STORED DATA:
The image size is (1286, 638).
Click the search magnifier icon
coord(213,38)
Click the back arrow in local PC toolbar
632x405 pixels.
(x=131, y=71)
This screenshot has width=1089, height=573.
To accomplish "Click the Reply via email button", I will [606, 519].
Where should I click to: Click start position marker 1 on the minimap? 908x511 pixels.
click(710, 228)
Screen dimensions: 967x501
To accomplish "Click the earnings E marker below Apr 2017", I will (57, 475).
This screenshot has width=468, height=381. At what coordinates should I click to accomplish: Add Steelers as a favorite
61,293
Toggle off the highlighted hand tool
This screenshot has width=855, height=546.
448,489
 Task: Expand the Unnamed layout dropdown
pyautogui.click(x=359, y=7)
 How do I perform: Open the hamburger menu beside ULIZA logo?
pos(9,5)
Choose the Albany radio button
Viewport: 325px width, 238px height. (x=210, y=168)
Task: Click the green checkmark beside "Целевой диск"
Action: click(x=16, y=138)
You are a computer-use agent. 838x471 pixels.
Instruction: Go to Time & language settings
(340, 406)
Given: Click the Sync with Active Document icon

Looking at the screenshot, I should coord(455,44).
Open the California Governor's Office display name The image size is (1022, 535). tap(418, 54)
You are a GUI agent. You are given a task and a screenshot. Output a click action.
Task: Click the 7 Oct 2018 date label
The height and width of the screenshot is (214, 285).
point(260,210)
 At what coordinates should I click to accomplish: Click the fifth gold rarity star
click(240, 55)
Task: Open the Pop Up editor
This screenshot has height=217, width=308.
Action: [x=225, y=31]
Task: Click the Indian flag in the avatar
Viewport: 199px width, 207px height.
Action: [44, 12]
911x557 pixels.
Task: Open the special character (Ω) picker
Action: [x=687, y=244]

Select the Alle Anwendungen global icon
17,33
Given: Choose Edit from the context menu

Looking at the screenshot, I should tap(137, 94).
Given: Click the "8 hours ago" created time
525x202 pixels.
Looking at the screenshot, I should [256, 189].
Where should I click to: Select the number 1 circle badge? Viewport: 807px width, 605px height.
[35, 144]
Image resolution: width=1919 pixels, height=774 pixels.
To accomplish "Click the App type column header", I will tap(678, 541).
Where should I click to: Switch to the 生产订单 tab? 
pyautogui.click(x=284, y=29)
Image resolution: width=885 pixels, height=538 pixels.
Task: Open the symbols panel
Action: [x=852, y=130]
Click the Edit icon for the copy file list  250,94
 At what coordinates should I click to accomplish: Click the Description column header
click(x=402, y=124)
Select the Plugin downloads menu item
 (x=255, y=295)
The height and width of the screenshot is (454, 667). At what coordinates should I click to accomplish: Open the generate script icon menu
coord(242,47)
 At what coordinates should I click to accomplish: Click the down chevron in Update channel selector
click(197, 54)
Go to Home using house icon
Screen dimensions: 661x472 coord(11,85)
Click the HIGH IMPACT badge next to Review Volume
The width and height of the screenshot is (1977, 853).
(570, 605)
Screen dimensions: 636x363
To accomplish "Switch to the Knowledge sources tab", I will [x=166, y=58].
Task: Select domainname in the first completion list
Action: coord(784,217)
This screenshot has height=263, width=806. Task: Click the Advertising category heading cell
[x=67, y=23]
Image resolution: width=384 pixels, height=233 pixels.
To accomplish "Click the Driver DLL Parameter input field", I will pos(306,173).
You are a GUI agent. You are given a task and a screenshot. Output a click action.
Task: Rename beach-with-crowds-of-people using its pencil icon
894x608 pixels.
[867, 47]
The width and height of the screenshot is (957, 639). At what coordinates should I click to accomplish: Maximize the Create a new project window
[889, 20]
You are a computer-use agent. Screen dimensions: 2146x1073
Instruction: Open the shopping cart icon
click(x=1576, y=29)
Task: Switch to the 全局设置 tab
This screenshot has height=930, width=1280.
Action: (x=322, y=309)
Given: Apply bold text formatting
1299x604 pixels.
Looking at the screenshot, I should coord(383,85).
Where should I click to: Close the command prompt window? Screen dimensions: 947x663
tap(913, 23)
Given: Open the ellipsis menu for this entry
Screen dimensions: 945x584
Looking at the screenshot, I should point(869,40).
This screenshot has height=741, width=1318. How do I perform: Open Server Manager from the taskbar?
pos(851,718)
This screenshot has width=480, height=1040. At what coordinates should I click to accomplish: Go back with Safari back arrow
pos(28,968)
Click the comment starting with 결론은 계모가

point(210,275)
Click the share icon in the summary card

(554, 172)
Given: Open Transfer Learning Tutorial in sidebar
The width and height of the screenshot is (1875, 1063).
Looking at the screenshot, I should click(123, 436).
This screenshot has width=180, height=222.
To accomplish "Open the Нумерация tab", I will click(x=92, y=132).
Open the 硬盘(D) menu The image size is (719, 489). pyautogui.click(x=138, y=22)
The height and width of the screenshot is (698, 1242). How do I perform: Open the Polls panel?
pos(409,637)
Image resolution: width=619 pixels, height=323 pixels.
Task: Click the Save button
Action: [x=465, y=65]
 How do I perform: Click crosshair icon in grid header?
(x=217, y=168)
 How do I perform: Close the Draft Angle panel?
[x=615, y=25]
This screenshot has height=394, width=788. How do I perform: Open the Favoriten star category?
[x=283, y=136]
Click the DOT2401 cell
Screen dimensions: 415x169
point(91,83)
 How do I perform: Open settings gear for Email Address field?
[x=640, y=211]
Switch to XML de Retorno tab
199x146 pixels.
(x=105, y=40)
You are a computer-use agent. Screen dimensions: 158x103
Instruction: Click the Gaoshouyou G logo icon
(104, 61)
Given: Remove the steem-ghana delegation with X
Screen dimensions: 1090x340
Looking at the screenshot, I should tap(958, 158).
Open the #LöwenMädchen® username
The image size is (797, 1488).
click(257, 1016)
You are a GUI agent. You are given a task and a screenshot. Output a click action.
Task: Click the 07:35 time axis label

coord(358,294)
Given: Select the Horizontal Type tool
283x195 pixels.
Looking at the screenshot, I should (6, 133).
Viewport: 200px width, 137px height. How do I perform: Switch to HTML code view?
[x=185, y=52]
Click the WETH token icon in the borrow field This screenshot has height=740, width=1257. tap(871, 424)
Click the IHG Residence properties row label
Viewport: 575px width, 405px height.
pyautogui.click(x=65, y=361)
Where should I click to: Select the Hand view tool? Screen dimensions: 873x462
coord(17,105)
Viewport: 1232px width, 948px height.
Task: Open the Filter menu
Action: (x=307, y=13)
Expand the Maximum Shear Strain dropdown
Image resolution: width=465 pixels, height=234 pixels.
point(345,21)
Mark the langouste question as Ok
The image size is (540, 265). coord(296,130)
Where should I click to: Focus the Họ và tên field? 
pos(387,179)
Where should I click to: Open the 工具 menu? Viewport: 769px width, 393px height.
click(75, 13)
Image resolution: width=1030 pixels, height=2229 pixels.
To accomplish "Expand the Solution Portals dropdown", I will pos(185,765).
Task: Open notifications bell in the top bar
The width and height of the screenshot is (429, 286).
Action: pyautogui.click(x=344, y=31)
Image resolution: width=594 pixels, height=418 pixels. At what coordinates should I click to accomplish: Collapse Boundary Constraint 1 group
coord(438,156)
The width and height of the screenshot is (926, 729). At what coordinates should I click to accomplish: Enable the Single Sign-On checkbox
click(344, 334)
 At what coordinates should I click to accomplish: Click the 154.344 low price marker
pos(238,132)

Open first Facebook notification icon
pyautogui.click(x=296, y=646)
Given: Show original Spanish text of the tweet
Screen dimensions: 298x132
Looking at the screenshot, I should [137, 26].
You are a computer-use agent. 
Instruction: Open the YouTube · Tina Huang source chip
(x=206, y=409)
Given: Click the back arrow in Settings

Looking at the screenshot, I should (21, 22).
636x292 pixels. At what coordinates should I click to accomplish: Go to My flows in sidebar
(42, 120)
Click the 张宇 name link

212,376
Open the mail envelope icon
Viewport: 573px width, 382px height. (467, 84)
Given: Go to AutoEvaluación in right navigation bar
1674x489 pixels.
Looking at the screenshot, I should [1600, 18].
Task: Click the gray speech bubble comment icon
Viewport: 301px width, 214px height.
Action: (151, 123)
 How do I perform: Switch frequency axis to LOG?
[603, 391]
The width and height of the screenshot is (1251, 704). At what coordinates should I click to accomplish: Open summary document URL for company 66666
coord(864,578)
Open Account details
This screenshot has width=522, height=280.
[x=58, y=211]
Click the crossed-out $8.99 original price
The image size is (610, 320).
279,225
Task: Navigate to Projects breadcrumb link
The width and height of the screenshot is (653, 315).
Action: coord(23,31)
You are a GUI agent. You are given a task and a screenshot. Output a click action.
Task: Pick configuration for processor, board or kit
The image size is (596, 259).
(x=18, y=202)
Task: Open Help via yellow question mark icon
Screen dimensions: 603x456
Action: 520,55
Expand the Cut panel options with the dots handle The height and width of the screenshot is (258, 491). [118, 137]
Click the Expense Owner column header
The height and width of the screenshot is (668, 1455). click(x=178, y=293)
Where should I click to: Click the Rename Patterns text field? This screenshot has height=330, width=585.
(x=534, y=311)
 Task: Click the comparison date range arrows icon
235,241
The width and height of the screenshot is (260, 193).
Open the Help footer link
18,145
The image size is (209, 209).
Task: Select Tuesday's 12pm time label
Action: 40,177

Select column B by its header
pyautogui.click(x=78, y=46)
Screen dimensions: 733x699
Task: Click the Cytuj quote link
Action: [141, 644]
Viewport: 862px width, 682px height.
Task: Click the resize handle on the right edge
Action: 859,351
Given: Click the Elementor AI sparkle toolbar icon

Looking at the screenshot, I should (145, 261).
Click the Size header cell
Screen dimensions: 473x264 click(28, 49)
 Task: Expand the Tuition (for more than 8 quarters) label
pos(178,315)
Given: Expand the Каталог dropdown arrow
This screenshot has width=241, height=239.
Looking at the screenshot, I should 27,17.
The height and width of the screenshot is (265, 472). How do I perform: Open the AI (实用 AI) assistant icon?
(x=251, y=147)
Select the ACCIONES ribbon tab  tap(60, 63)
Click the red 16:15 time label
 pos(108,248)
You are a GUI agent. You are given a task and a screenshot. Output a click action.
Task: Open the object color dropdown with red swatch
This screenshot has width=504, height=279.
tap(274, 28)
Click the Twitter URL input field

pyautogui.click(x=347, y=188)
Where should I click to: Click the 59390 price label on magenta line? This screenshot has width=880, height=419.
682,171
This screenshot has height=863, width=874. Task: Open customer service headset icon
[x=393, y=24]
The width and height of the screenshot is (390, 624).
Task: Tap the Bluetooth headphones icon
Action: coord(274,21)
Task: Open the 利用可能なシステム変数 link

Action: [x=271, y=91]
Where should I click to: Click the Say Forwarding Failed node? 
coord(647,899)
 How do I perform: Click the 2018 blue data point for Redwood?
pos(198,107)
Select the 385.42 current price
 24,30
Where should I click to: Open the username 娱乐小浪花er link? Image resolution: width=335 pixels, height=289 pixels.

EXERCISE DETAILS: Report the number of lines in the listing that include the string "computer"; give nothing but the number.

EXERCISE OUTPUT: 4